Entries supplied →
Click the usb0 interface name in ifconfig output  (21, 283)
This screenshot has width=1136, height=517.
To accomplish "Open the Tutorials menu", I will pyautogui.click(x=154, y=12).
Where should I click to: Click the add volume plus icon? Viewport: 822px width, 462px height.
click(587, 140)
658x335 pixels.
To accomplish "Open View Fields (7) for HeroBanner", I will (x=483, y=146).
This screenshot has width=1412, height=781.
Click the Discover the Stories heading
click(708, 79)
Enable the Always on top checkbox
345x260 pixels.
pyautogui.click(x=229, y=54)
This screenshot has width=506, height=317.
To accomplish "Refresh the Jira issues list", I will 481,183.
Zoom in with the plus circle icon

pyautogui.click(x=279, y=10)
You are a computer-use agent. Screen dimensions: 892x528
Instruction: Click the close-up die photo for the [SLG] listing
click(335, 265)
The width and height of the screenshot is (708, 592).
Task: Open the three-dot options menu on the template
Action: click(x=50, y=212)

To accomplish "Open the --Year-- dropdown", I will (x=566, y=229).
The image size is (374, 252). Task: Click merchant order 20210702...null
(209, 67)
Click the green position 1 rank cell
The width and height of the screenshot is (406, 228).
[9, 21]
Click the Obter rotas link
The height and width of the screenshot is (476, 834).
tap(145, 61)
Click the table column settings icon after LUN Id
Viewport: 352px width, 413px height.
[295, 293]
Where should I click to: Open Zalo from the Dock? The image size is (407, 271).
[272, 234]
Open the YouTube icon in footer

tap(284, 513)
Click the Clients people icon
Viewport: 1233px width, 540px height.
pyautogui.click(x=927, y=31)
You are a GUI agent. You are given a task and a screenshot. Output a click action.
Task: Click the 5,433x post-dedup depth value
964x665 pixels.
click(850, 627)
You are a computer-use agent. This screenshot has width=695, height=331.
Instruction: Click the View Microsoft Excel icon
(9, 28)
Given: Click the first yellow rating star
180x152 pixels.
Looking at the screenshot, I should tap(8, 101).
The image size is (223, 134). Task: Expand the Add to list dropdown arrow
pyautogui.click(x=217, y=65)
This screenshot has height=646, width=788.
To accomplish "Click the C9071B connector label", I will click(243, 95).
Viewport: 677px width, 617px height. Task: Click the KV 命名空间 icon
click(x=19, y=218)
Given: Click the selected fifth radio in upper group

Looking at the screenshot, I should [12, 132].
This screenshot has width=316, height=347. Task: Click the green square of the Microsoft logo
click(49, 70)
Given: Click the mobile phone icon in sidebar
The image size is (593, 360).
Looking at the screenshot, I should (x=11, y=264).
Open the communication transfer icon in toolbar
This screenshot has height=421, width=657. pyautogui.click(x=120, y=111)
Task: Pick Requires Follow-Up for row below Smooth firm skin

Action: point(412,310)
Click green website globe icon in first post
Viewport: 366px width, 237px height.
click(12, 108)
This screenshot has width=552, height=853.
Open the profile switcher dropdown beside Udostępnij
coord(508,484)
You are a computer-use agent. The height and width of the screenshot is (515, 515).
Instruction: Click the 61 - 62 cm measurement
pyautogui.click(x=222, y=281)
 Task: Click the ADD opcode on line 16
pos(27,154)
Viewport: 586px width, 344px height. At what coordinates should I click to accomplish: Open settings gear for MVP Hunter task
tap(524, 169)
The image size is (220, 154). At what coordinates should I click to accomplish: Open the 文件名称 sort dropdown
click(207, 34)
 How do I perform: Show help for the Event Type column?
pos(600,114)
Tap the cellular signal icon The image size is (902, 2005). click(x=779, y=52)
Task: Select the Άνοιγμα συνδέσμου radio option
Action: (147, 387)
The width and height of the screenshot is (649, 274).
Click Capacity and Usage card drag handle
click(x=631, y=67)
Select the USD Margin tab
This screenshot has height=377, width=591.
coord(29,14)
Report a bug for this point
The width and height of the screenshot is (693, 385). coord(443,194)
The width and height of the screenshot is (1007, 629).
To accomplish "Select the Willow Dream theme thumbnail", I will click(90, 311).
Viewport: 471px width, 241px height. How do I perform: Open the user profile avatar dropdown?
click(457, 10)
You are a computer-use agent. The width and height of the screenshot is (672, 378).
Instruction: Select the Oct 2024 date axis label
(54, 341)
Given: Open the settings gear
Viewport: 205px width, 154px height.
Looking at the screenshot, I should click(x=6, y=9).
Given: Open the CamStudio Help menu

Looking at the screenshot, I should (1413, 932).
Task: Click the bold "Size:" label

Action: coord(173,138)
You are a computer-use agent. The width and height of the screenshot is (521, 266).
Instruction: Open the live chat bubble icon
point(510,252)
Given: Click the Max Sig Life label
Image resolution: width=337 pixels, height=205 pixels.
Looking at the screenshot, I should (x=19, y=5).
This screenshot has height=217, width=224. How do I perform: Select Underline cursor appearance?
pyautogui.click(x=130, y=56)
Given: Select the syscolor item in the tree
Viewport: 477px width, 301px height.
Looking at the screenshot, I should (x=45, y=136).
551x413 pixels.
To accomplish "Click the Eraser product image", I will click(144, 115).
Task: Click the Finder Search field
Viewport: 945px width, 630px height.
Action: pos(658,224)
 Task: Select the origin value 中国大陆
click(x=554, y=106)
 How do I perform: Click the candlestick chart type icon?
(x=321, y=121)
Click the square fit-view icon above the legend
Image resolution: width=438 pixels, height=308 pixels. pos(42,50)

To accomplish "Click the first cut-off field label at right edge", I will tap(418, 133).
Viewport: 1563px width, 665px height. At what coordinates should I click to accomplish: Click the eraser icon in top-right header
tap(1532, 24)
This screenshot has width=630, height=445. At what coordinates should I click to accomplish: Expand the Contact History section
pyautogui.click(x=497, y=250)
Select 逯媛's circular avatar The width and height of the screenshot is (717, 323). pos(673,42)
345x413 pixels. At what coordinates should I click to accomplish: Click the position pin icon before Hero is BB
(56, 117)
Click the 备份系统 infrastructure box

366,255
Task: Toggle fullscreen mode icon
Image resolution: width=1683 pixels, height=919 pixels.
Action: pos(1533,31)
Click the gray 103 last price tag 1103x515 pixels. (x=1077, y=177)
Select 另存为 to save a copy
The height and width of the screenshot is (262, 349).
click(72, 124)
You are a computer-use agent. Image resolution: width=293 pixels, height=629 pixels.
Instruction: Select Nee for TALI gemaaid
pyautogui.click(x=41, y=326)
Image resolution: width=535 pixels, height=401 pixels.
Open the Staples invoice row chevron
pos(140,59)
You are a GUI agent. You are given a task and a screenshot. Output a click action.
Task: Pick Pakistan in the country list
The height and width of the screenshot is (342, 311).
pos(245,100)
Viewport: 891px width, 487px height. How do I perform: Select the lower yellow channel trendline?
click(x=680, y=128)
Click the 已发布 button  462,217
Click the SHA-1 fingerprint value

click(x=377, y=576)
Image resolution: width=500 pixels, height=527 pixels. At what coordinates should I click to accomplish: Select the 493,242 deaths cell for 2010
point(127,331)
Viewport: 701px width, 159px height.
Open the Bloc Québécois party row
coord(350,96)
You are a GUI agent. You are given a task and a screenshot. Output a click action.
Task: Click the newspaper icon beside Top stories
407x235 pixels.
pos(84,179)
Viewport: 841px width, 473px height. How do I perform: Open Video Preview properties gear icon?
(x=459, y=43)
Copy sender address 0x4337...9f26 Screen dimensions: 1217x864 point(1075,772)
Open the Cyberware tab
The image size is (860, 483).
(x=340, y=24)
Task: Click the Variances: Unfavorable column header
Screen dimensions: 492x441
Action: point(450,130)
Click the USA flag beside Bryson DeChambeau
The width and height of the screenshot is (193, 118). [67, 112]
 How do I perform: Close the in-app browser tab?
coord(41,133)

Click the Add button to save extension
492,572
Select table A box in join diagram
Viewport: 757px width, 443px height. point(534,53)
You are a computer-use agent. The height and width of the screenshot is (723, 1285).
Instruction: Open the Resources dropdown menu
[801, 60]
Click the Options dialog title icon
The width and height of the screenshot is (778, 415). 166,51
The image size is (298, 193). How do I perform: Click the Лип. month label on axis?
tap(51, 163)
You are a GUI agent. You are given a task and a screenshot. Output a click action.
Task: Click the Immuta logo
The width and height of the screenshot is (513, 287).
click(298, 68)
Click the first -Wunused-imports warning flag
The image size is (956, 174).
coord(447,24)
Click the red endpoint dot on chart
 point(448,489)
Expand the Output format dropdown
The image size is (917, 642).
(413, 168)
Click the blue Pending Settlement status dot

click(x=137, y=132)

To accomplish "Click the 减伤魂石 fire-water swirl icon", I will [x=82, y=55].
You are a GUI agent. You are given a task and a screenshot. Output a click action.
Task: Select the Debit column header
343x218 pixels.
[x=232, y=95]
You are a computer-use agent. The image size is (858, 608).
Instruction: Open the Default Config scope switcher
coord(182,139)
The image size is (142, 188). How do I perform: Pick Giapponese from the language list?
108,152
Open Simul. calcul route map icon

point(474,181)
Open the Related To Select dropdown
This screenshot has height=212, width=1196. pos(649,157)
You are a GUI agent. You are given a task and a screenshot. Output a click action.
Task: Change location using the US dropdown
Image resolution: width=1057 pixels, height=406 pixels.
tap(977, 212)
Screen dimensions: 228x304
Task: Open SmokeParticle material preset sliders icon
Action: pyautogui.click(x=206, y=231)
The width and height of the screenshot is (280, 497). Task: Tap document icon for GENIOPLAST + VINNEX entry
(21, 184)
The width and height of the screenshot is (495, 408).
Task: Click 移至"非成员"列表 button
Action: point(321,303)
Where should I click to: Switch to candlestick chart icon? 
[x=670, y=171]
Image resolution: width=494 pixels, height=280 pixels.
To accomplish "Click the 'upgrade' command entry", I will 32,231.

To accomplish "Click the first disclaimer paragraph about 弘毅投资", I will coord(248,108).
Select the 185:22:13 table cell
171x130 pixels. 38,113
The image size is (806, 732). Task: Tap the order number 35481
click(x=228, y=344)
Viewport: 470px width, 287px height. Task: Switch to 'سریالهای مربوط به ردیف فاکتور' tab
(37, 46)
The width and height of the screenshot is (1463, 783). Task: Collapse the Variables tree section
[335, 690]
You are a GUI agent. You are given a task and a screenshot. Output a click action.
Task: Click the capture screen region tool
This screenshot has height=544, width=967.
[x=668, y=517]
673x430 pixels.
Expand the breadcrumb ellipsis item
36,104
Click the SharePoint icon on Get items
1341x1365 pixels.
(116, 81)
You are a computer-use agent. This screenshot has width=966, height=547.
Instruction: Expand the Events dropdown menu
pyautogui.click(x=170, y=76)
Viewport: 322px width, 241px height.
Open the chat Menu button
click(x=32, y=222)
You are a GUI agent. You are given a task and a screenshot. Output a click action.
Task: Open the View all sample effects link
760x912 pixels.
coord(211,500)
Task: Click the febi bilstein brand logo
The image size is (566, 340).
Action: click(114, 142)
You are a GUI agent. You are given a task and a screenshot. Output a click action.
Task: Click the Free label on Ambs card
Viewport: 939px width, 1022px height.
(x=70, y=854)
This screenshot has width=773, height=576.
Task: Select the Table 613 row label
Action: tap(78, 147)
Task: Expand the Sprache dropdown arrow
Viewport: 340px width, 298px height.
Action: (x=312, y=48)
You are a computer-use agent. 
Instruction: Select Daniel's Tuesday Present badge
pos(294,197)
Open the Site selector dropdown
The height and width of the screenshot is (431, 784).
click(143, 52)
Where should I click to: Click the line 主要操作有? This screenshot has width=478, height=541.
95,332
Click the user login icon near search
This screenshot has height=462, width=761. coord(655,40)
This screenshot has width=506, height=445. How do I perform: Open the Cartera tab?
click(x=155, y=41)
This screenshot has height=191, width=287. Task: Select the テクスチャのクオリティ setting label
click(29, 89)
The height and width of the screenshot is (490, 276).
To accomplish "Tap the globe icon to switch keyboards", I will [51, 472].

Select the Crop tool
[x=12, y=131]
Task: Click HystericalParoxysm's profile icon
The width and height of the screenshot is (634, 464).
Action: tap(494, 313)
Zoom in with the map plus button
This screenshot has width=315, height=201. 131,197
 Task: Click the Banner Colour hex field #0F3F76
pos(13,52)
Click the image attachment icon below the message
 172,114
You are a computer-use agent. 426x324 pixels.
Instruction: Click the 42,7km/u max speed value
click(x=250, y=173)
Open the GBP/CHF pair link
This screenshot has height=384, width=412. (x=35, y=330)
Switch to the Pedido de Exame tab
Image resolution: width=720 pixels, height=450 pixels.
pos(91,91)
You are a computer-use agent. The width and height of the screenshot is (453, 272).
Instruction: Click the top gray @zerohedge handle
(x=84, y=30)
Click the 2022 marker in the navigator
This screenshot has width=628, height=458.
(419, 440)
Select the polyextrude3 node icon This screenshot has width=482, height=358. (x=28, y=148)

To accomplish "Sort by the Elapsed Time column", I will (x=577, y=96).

Task brief → Everything from the line with "Click the image" to the last line of the data is what to return, word for word; leave out the rest.

Solution to this problem →
Click the image attachment icon below the message
 172,114
You are a computer-use agent. 426x324 pixels.
Instruction: Click the 42,7km/u max speed value
click(x=250, y=173)
Open the GBP/CHF pair link
This screenshot has height=384, width=412. (x=35, y=330)
Switch to the Pedido de Exame tab
Image resolution: width=720 pixels, height=450 pixels.
pos(91,91)
You are a computer-use agent. The width and height of the screenshot is (453, 272).
Instruction: Click the top gray @zerohedge handle
(x=84, y=30)
Click the 2022 marker in the navigator
This screenshot has width=628, height=458.
(419, 440)
Select the polyextrude3 node icon This screenshot has width=482, height=358. (x=28, y=148)

To accomplish "Sort by the Elapsed Time column", I will (x=577, y=96).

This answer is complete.